I ran the first 10km chatting to them, through the tunnels of the Gardesana
a road that is so narrow and winding that only those with a death wish would normally run it. At Riva I noticed that 1) my gps tracker wasn't being as accurate as it should and 2) I seemed to have been dawdling so I said my goodbyes and took off.
The next part of the run left the lake and wound through the vineyards and orchards towards Arco.
I was still feeling good, light and positive, though by the time I got back to the lake my legs were rather heavy.


Turns out I had got my timings a bit wrong at the beginning, and rather than dawdling I had been going too fast. Now I was paying the price, but still I only had 14km to go, and an hour and a half in which to do it. I should have carried on timing every kilometre, but I was tired, I thought I had plenty of time, who cares any more, just get me to the end. It's funny how I wavered between "only 14km, that's just Mareit and back" and "eeew, 14km is a really, really long way" Looking at my split times, I slowed down a lot here. The road is also mean - Malceisne castle is on a small headland sticking out into the lake, meaning you can see it from a very long way away. It looks so near, but never gets closer. I slogged on and on, at least passing several people on the way. Then came the 40km sign - nearly there! Then the 41km... then the only hill on the route started and went on and on and on. It seemed like 10km, not one!

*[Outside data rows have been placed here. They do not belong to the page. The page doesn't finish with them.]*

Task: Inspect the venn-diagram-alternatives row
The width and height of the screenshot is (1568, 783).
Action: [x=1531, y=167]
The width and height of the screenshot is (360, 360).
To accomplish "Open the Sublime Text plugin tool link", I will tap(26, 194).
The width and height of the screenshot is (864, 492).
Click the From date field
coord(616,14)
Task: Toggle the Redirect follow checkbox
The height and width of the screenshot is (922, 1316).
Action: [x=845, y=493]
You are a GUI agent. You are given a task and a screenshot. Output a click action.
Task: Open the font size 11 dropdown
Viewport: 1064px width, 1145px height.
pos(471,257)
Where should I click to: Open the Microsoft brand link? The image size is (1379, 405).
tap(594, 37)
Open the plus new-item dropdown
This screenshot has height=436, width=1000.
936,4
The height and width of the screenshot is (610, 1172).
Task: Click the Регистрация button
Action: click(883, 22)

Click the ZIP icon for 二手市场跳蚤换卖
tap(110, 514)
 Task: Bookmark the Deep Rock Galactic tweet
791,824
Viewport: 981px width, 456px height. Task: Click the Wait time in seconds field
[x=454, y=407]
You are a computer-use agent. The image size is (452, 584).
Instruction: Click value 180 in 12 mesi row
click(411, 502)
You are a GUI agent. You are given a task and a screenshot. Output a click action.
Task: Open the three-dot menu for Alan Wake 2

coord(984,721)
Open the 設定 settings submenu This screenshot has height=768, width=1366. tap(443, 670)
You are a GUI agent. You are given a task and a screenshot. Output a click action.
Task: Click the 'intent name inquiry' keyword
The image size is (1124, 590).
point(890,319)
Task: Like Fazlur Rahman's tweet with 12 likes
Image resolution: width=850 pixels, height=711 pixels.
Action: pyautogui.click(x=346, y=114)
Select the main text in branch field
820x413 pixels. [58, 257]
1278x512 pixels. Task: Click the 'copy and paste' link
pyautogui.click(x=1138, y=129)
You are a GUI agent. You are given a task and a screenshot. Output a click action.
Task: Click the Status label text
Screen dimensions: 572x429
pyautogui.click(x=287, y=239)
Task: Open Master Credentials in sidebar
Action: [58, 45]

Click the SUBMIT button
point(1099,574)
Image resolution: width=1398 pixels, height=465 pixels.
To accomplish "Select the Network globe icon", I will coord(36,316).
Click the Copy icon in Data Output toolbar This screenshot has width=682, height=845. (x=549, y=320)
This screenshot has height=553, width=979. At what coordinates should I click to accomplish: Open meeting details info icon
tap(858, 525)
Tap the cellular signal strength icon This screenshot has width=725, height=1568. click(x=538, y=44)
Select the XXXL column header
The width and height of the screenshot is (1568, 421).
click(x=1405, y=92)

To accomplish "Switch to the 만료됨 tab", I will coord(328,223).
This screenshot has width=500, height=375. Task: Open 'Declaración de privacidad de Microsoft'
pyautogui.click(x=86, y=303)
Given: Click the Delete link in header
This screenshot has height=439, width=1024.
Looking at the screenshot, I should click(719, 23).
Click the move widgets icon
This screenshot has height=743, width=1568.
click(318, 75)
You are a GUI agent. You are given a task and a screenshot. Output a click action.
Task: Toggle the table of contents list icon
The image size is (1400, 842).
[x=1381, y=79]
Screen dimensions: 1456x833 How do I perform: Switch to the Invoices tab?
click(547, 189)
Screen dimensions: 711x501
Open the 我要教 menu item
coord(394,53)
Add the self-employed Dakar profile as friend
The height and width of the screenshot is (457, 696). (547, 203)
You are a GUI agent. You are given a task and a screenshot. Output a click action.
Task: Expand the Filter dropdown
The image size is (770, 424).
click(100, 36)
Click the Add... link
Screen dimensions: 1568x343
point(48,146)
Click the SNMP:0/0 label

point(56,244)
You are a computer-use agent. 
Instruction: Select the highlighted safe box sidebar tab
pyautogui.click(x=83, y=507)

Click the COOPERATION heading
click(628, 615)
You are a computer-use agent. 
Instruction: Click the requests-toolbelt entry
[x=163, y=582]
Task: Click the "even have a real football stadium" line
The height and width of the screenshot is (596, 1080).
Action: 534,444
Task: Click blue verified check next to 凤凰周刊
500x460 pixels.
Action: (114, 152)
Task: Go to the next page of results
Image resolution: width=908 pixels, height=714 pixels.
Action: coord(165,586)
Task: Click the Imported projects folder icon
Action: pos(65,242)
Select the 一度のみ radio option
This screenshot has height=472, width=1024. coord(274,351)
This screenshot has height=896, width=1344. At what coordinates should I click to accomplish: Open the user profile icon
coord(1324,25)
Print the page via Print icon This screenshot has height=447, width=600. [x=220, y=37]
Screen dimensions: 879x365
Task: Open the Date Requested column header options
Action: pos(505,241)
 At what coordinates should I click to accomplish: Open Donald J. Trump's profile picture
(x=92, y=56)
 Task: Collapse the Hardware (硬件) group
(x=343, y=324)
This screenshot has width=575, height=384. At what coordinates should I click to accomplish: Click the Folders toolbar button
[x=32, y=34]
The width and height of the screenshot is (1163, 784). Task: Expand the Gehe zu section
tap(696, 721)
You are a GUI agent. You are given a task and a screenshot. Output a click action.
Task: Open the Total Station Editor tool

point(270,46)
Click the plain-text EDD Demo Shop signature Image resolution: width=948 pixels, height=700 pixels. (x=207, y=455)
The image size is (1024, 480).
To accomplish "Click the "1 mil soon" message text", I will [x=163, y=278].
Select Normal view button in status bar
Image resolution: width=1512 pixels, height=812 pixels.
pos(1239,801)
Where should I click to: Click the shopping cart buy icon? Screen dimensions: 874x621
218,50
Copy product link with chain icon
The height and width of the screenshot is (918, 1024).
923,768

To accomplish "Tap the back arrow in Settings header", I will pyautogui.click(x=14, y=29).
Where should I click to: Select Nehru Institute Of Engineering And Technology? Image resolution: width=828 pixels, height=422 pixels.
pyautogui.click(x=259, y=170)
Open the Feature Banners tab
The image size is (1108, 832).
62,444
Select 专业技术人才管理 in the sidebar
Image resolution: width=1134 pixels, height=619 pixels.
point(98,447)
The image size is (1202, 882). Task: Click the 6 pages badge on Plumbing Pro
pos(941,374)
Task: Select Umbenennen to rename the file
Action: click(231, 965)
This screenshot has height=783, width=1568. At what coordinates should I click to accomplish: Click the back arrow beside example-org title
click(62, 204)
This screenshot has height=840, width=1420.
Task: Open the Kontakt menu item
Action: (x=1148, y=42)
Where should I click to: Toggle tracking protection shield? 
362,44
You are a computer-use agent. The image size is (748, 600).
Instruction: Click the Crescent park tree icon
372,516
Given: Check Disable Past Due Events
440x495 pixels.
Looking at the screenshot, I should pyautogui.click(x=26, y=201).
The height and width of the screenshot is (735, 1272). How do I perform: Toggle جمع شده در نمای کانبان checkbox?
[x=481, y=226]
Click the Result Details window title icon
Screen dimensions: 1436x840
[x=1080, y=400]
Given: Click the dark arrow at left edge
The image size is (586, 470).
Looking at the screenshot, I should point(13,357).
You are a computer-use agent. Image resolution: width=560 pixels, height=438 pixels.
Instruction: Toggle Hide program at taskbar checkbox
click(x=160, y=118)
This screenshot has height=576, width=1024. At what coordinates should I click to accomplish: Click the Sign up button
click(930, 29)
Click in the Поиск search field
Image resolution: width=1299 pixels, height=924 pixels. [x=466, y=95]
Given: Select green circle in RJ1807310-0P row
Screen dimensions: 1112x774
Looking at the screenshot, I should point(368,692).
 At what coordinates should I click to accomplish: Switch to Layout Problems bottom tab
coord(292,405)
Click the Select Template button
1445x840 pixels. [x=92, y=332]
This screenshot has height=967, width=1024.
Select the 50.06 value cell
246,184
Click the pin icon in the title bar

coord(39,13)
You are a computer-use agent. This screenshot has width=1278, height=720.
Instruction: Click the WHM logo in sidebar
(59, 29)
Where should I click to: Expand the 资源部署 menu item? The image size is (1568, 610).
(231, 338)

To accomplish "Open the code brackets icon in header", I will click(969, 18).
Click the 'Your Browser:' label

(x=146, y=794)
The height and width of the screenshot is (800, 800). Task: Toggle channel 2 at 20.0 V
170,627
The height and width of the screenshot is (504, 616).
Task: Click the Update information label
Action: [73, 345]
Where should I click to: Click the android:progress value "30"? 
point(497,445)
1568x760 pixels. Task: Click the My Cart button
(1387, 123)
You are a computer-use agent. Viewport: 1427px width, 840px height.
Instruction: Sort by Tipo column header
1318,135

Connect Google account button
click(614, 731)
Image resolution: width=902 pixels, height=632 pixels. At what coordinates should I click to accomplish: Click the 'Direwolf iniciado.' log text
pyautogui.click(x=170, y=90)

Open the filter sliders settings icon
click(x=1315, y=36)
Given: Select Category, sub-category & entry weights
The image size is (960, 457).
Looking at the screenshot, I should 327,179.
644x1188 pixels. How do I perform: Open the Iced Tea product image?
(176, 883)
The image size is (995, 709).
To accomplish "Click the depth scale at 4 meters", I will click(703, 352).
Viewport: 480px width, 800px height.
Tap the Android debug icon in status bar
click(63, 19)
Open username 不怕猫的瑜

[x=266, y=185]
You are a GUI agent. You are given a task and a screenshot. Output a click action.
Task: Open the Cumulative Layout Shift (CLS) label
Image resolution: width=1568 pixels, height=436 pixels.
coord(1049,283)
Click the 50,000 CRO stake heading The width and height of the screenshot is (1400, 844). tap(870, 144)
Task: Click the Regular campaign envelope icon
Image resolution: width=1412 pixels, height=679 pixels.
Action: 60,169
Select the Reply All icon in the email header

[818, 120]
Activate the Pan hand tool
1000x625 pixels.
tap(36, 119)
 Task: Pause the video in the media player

Once up, I only needed to go down, the crowds got thicker,cheering, I could hear the music and announcer at the finish line
then there were Lisi, Norah and Gerti waving. As cheesy as it sounds I welled up and got all emotional. To the point that I had to give myself a good talking to as the lump in my throat got so big I could no longer breathe. Still, I was at the end, jubilant - my tracker had me on a near miraculous time of 3:49:32 it turns out that my official time was not quite so amazing - 3:56:00 but none the less, decently under the hoped for 4 hours.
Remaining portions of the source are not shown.